WaPo | President Biden promised Tuesday to "fight like heck" against Republican efforts to restrict voting, using the anniversary of a racist massacre here to respond to Democrats' growing anxiety that his low-key approach was threatening fair elections and their own electoral future.
Biden announced that he was tapping Vice President Harris to marshal an effort against the increasing array of Republican-led state laws that restrict voting in various ways, a campaign Biden condemned as “un-American.”
“This sacred right is under assault with incredible intensity like I’ve never seen,” Biden said, adding that June should be a “month of action” on Capitol Hill and taking what appeared to be a shot at Democratic Sens. Joe Manchin III (W.Va.) and Kyrsten Sinema (Ariz.), suggesting they often side with Republicans.
The president has been under pressure to show more urgency in the face of a GOP push that includes efforts to overturn the last presidential election, former president Donald Trump’s false assertion that he won, and Republican resistance to Democrats’ voting rights proposals in Congress. Democrats in Texas over the weekend blocked a restrictive voting measure, at least temporarily, by walking out of the statehouse.

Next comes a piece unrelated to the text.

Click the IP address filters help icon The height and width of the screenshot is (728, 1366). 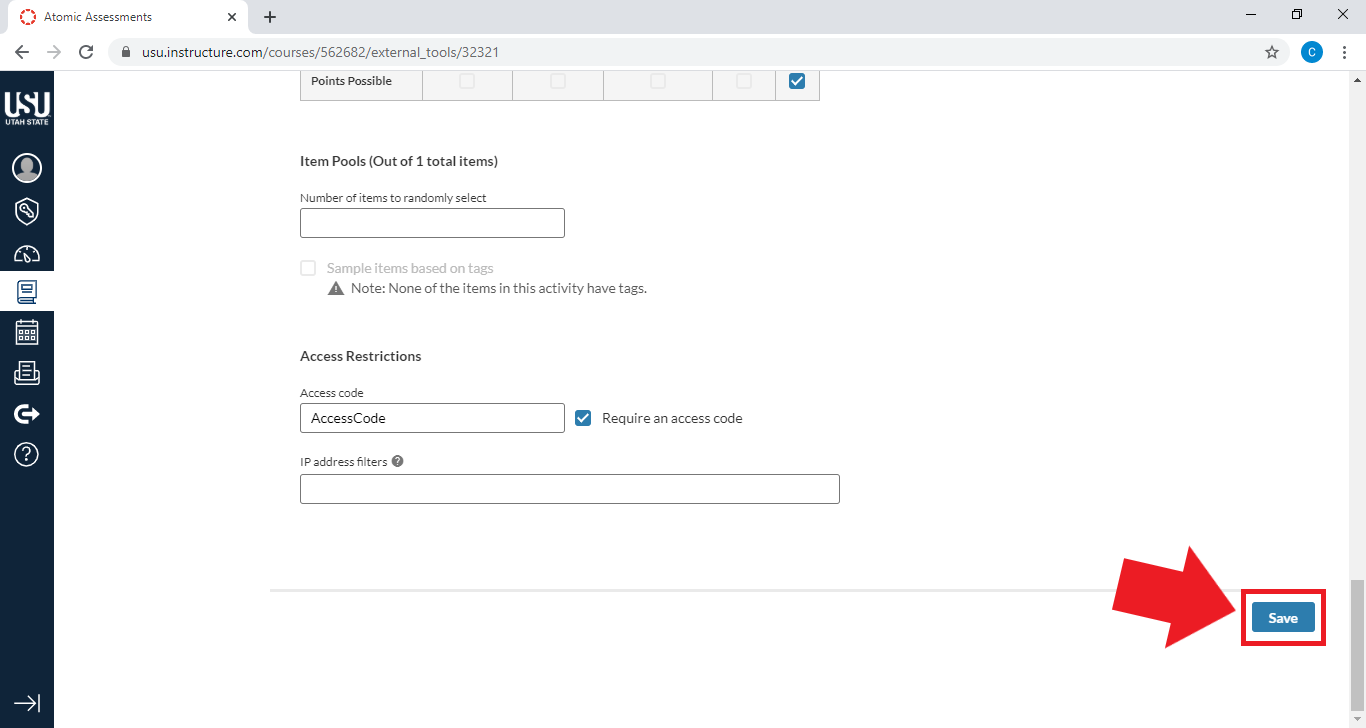(x=397, y=462)
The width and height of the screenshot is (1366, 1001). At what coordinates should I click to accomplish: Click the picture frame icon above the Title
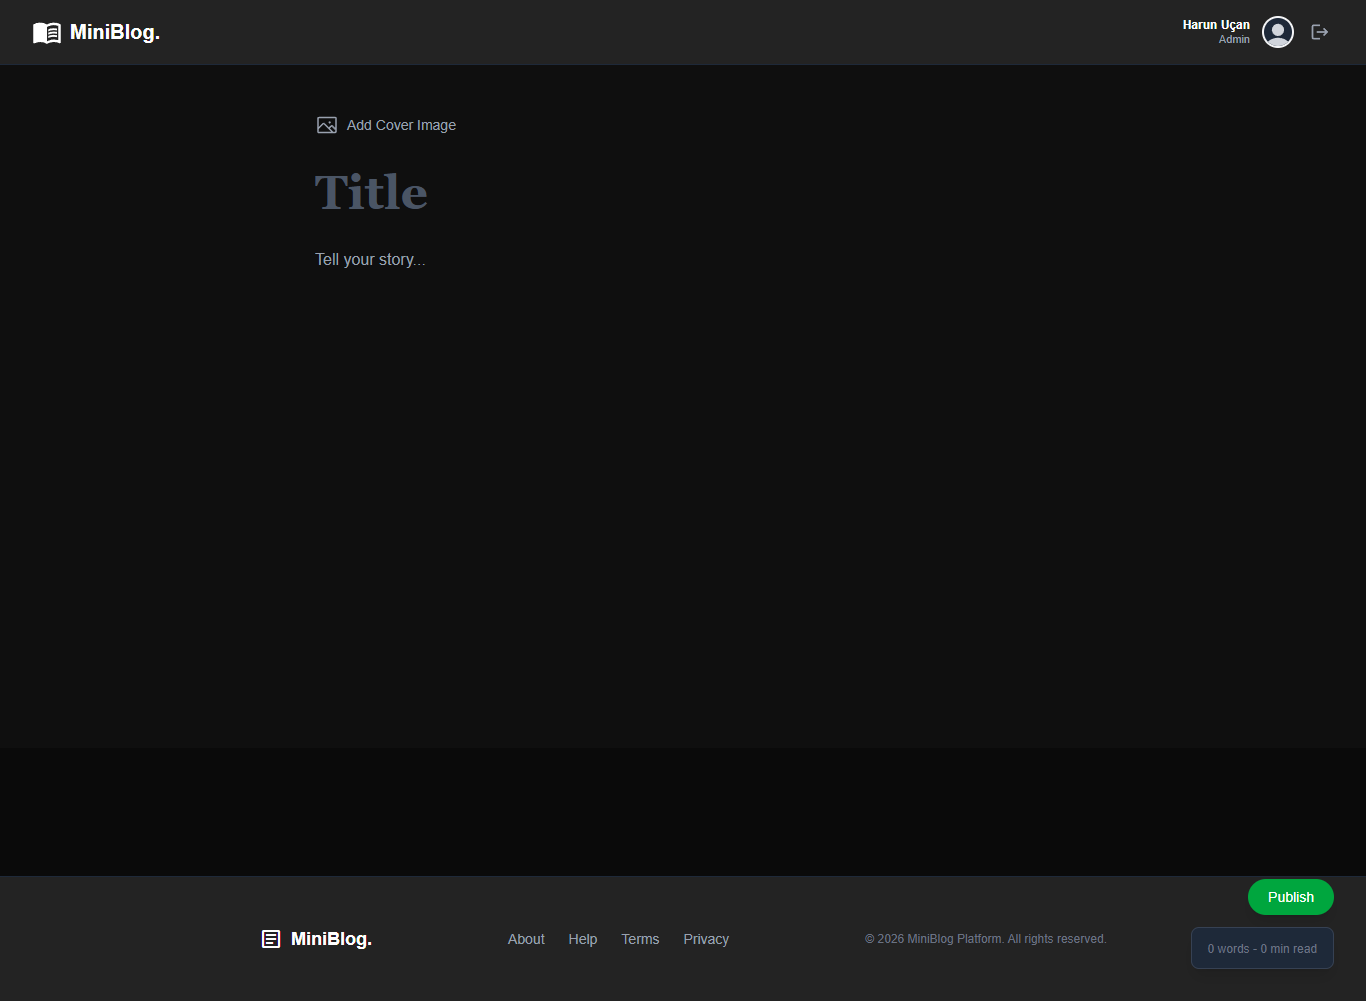pos(326,124)
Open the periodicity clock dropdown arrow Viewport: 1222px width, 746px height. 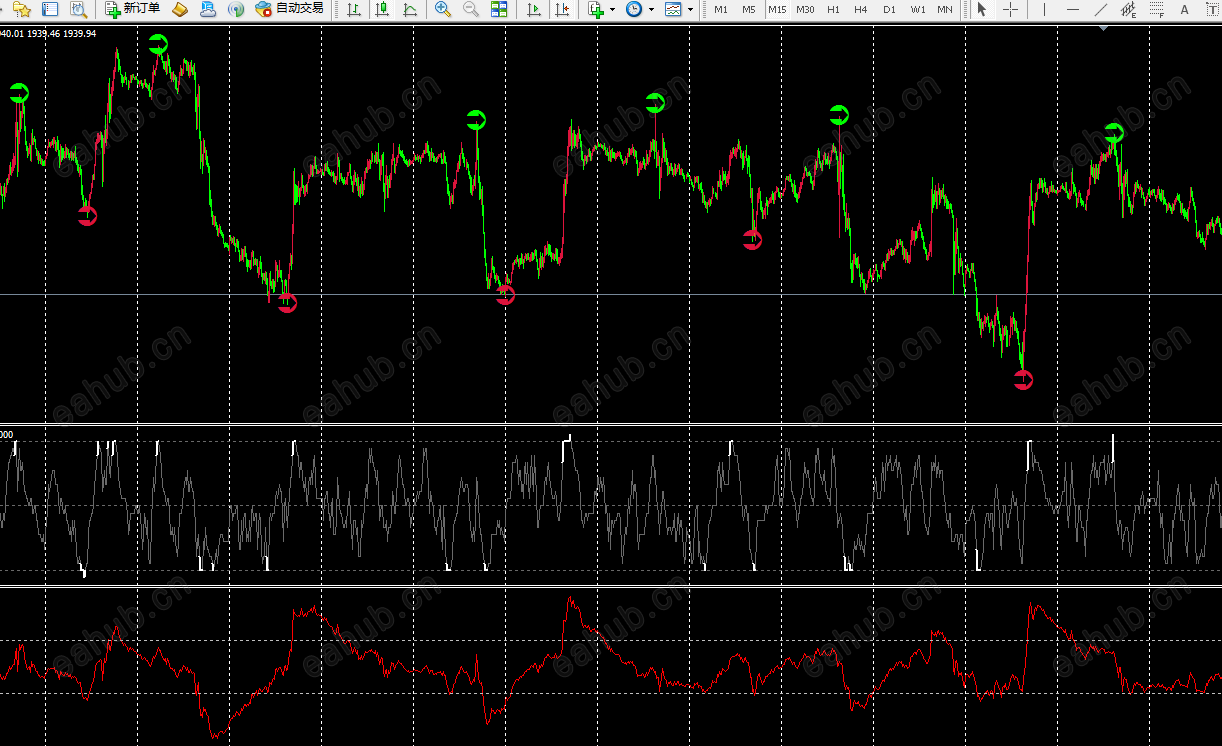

Biden, the first president to visit Tulsa to commemorate the 1921 massacre, which included numerous atrocities and destroyed a prosperous Black community, delivered a searing speech that recounted the events in great detail and sought to “fill the silence” about the killing.
The massacre, which killed as many as 300 people and destroyed more than 1,250 homes, destroyed what was known as Black Wall Street, a thriving community of African Americans.
“For much too long, the history of what took place here was told in silence, cloaked in darkness,” he said. “But just because history is silent, it doesn’t mean that it did not take place.”
Biden portrayed the effort to come to grips with that spasm of racist killing, and what it revealed about the bigotry and hatred in American life, as critical to a process of healing and rebuilding that is still underway in the country more broadly.
“We can’t just choose what we want to know, and not what we should know,” Biden said. “We should know the good, the bad — everything. That’s what great nations do. They come to terms with their dark sides.”